In this scenario, you have full control over the UI and UX of your login or on-boarding forms. In your application's route (or controller) that handles login functionality (POST /login or equivalent) instead of doing a query on your database, you perform an API call to /v1/authenticate send in the request's payload, the user's e-mail address.

iWelcome Authenticator will validate the credentials and ask for the user's approval. When the user accepts the login request, a token will be generated and returned to your server.

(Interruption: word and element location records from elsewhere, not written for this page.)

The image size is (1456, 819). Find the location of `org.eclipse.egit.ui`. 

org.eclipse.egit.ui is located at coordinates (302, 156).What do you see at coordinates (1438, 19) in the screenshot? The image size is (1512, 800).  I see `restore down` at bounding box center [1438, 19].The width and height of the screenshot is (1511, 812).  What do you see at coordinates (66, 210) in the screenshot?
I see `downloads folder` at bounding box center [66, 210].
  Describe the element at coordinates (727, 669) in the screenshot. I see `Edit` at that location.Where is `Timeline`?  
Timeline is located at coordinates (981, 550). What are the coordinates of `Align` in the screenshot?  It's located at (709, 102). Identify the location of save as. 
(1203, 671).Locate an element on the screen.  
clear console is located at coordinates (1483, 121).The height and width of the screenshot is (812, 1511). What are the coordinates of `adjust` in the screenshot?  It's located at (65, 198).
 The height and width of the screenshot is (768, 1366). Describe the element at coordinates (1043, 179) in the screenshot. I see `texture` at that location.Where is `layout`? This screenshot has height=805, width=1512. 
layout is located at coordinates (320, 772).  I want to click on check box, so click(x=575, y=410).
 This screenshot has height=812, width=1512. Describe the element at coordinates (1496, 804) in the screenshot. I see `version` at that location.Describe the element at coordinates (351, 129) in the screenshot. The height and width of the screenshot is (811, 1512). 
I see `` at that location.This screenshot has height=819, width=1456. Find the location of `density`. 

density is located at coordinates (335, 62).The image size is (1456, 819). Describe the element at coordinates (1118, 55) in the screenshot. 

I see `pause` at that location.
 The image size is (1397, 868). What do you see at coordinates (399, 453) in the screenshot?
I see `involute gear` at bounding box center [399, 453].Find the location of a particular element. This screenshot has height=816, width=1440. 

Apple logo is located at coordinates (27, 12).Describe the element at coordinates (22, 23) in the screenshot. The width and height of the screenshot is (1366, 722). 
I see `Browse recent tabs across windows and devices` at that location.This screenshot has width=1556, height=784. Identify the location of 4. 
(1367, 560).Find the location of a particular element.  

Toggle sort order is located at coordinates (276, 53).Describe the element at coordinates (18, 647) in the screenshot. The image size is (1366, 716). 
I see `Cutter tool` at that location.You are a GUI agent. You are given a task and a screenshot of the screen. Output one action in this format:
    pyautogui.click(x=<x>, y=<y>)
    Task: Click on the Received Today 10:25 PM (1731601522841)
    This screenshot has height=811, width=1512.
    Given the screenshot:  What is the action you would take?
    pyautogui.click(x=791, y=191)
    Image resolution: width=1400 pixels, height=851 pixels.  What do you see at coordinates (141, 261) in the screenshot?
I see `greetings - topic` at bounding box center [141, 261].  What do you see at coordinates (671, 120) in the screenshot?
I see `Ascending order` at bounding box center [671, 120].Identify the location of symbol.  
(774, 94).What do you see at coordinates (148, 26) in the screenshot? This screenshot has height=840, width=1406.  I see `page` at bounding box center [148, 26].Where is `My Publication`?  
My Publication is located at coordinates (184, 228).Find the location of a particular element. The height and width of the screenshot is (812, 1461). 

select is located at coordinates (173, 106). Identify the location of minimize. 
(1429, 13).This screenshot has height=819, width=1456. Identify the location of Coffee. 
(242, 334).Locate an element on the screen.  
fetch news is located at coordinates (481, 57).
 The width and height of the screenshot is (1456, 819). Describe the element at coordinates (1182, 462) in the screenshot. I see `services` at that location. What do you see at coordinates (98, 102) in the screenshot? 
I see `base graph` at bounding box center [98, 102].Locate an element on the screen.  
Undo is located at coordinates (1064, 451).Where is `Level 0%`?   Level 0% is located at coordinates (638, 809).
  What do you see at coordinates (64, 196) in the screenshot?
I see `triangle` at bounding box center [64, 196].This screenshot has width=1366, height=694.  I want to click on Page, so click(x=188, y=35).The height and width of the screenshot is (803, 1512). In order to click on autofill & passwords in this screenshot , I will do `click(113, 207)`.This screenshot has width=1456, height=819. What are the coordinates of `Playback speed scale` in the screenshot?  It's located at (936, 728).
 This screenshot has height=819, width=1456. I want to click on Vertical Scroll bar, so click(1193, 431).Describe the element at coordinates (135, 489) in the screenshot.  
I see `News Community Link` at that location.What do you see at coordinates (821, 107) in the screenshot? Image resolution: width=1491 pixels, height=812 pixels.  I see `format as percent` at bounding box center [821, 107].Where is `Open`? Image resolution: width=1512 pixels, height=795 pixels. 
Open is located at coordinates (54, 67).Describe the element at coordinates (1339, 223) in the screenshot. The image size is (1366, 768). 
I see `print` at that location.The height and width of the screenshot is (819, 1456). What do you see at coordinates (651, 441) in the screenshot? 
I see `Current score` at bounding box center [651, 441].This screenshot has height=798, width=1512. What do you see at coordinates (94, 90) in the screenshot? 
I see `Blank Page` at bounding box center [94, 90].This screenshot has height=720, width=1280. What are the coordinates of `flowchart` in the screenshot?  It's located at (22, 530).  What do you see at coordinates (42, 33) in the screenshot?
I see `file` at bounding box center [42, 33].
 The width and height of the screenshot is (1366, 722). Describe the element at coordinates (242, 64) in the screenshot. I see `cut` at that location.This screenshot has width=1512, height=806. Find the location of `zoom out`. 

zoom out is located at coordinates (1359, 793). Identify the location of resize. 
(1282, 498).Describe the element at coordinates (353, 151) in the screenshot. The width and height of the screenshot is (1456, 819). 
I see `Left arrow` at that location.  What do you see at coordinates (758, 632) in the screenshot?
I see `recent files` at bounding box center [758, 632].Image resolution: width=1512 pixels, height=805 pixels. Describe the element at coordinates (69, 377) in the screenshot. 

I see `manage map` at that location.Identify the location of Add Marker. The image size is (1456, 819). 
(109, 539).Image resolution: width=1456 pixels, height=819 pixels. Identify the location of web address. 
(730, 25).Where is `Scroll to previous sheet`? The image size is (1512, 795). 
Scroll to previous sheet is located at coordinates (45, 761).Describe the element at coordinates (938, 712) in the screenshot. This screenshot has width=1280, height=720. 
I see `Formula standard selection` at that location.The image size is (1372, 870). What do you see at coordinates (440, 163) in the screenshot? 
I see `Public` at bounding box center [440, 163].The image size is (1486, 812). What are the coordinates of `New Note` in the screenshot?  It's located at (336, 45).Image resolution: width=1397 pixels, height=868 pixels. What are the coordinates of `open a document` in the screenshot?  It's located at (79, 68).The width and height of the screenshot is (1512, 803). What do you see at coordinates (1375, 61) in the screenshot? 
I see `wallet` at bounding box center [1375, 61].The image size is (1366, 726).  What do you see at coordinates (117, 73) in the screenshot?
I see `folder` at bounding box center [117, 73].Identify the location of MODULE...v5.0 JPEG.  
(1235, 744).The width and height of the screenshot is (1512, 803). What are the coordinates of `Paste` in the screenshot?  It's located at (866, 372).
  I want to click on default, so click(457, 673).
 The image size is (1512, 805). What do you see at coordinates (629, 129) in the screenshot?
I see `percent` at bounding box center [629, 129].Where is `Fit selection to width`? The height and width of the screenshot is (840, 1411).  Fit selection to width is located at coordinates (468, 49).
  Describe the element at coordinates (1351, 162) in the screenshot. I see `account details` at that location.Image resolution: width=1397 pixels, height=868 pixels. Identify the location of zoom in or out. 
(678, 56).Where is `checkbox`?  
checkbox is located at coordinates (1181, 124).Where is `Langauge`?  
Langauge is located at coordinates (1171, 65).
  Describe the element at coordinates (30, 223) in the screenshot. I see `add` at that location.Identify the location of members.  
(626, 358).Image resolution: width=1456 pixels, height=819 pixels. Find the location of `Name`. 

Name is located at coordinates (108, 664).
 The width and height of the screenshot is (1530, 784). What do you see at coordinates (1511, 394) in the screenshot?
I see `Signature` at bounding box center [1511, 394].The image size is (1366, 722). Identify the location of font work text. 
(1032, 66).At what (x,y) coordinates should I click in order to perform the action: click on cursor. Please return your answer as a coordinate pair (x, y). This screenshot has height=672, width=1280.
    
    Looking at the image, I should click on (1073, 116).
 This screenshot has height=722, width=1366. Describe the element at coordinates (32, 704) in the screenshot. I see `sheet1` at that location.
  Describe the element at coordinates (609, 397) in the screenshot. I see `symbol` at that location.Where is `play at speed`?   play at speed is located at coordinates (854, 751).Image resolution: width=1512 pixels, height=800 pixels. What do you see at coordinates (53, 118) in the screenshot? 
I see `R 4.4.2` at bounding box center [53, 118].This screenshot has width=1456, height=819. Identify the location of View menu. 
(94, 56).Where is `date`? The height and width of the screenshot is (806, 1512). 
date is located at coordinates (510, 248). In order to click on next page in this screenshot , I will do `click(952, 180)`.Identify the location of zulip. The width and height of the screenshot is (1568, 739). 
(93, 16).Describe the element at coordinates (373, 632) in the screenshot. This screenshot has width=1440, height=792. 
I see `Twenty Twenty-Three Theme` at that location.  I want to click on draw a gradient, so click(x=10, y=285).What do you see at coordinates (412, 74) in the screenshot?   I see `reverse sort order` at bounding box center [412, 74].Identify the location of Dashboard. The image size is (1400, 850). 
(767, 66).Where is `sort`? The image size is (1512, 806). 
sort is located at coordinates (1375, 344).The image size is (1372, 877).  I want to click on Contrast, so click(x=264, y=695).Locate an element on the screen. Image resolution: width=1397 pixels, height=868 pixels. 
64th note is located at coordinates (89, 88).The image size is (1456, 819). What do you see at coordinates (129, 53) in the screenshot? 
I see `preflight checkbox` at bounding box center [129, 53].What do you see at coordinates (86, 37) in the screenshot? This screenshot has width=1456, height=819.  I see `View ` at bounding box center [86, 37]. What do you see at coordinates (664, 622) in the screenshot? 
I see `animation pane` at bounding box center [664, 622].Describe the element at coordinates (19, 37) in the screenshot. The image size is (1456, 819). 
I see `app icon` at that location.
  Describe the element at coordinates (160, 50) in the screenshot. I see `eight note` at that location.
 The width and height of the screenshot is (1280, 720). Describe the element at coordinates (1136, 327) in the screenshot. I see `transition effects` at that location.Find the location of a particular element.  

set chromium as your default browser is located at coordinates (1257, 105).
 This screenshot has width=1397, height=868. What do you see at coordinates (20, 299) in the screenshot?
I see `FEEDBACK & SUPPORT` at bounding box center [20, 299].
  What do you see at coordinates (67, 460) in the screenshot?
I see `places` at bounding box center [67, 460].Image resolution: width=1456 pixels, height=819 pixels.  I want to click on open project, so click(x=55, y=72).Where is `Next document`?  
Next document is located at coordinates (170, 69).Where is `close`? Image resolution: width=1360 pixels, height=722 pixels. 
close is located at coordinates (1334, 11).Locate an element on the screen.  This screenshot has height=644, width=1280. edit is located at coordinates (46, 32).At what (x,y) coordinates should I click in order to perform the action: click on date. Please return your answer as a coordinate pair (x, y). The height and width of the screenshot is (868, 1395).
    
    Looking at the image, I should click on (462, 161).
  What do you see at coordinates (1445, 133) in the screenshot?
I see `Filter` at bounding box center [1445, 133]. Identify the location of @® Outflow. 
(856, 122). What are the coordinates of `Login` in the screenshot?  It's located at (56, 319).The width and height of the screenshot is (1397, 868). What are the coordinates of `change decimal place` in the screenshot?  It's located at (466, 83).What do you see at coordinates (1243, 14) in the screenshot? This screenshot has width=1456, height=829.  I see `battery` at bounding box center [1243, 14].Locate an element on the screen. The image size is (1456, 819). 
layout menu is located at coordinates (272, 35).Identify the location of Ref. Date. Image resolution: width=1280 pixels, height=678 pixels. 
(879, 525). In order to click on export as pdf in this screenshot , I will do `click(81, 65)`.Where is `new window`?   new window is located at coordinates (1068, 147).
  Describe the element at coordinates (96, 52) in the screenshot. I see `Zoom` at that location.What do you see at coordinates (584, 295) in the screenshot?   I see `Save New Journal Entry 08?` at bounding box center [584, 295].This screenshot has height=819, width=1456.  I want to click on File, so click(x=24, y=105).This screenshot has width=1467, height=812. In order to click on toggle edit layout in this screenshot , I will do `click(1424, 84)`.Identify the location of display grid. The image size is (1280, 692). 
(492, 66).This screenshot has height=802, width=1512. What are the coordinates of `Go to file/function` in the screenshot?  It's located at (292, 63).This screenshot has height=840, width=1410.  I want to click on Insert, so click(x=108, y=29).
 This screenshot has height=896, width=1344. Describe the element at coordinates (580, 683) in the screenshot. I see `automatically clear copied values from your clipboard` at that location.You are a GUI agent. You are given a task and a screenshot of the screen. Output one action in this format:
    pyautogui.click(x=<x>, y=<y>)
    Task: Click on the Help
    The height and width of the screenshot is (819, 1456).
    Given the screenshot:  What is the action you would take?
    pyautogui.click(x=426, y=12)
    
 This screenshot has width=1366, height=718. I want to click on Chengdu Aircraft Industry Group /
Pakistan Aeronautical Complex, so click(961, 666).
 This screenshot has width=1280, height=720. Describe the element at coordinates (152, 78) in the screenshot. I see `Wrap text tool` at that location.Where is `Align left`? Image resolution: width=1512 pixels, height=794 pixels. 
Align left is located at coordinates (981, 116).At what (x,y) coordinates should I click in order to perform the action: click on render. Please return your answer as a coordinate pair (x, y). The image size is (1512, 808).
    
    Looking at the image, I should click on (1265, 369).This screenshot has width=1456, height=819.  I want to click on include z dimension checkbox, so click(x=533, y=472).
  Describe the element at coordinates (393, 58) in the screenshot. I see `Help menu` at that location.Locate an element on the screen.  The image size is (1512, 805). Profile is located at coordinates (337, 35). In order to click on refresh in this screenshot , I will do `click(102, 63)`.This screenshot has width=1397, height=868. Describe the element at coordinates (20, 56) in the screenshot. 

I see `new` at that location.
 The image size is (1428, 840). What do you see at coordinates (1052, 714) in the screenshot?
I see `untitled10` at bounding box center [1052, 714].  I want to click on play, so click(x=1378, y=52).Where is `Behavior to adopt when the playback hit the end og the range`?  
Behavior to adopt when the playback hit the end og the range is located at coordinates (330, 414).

You will then use that token to perform a call to /v1/token, in order to retrieve the user's information (similar to the situation above) and start the session.

// Pseudo-code
on POST /login
   result = call api.authenticator.iwelcome.com/v1/authenticate with { email: body.email } including X-Api-Key and X-Api-Secret headers
   if result.type == success then
      tokenData = call api.authenticator.iwelcome.com/v1/token with { token: result.token } including X-Api-Key and X-Api-Secret headers
      generate session using tokenData.user // object containing information about the user.
      redirect user to home page // dashboard or equivalent
   else
      if result.error.code == "APPROVAL.DENIED"
         ask the user to supply the One-Time Password (under the "Tokens" app menu)
      else
         render result.message // tell the user why the authentication request fail
      endif
   endif

Both of cases above rely on the iWelcome Authenticator distributed authentication mechanism to verify the identity of users in order for them to gain access to your application, and in both cases, your users are no longer required to use a password!